-- start of INFORMATION GIVEN --

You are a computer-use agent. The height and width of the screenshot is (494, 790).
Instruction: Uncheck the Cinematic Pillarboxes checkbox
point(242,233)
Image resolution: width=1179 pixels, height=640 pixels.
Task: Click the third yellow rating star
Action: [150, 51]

-- end of INFORMATION GIVEN --

## EXERCISE
Copy out every one of the records above, character for character.

## ANSWER TO THE TASK
You are a computer-use agent. The height and width of the screenshot is (494, 790).
Instruction: Uncheck the Cinematic Pillarboxes checkbox
point(242,233)
Image resolution: width=1179 pixels, height=640 pixels.
Task: Click the third yellow rating star
Action: [150, 51]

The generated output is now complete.